## Selected extract

START

Run CPU jobs single threaded (or limit thread usage)

I am trying to make a sentis STT/TTS model run on Android (Quest 3)
I tried async readback, but when it is on the GPU it is causing many lag spikes. When I use it on the CPU the lag spikes are a lot less!
Sadly it still is not smooth enough, since the URP render jobs cannot process since all the worker threads are taken up by Sentis jobs. How to eliminate this issue?
Can we run the sentis jobs on 1 thread?
Or do we need to change something in our setup?

You can’t run it on another thread but you can spread the running of the model over many frames in order to allow the GPU to update the graphics: Have a look at this example.

With the Unity Whisper sample this still creates lag spikes way too high for use in XR sadly. Using CPU had the lowest frame spikes

Yeah I think that sample isn’t the most optimized.
If you ever have a profiler capture it would be nice for us to see where the spikes are coming from

Here is the profiler data. You can see the editor spikes at the left, phone spikes right.

END

## Exercise instructions
1) Answer these questions about the forum thread on Sentis CPU jobs, one line each:
(a) On what device is the poster trying to run the Sentis STT/TTS model?
(b) With the Unity Whisper sample, which setting had the lowest frame spikes?
(c) In the profiler data, on which side are the editor spikes?
2) Please write out the forum thread on Sentis CPU jobs from "Sadly it still" up to and including "phone spikes right.".
3) Continue the forum thread on Sentis CPU jobs from its last line onward.

## Supplied information
START

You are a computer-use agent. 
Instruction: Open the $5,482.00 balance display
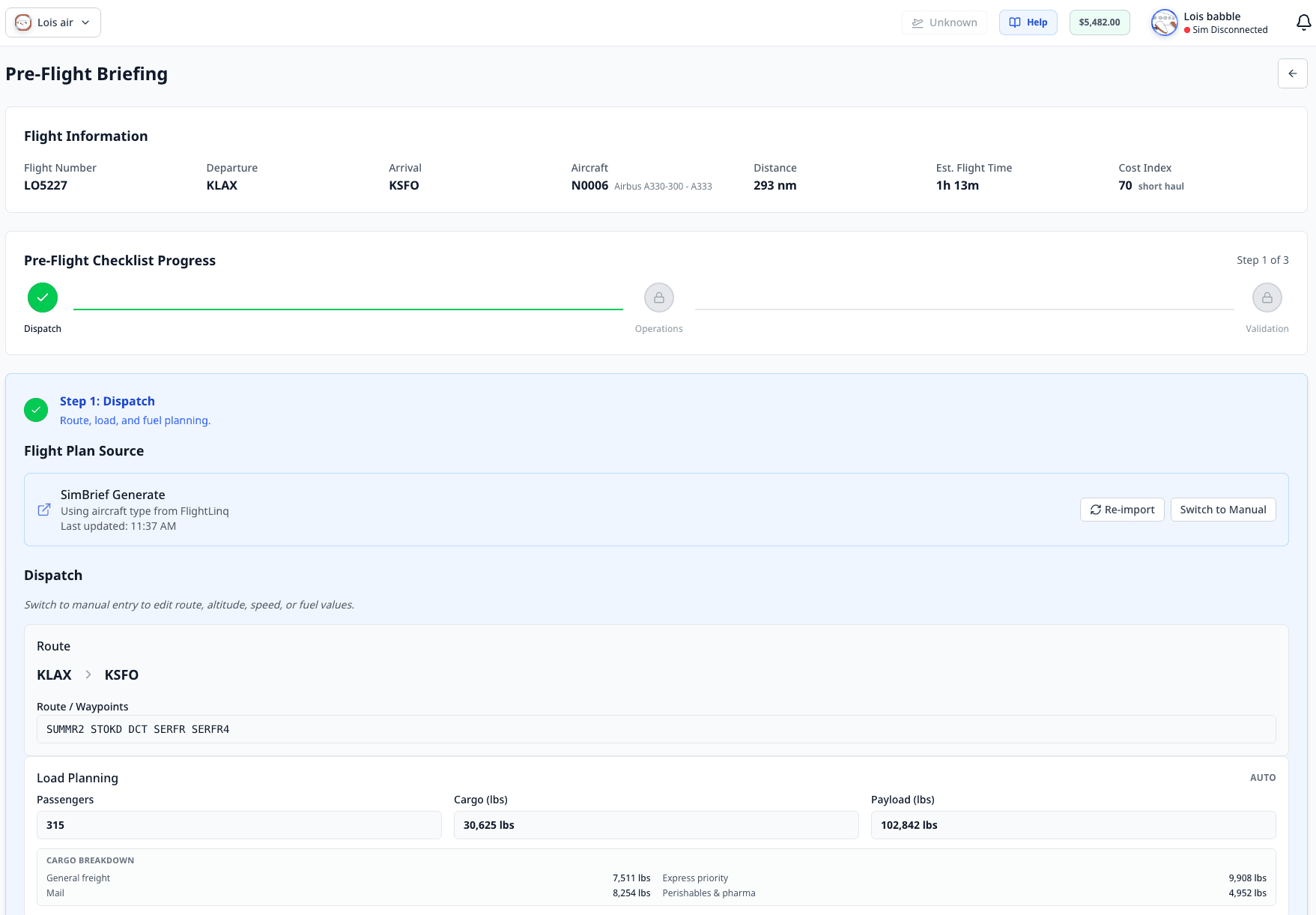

END

## Responses to the tasks
1)
(a) On a Quest 3, on Android.
(b) The CPU.
(c) On the left.

2)
Sadly it still is not smooth enough, since the URP render jobs cannot process since all the worker threads are taken up by Sentis jobs. How to eliminate this issue?
Can we run the sentis jobs on 1 thread?
Or do we need to change something in our setup?

You can’t run it on another thread but you can spread the running of the model over many frames in order to allow the GPU to update the graphics: Have a look at this example.

With the Unity Whisper sample this still creates lag spikes way too high for use in XR sadly. Using CPU had the lowest frame spikes

Yeah I think that sample isn’t the most optimized.
If you ever have a profiler capture it would be nice for us to see where the spikes are coming from

Here is the profiler data. You can see the editor spikes at the left, phone spikes right.

3)
Benchmarks.data

The spikes are from WaitForSignal, which is usually GPU bottleneck

Interesting, it performs a lot better when graphics jobs disabled and having sentis use jobs, since the graphics calls cannot be halted by the sentis API

I’m seeing
First frame
GetTokens take 102ms that’s JsonConvert
LoadModelDesc taking 60ms (crazy!)
Next frame
Execute taking 452ms with a bunch of Semaphore.WaitForSignal.
That probably means that whisper is too costly on the gpu to be run in one frame.
So I’d either split execution across many frames (ie dispatch one layer at a time) for a few ms.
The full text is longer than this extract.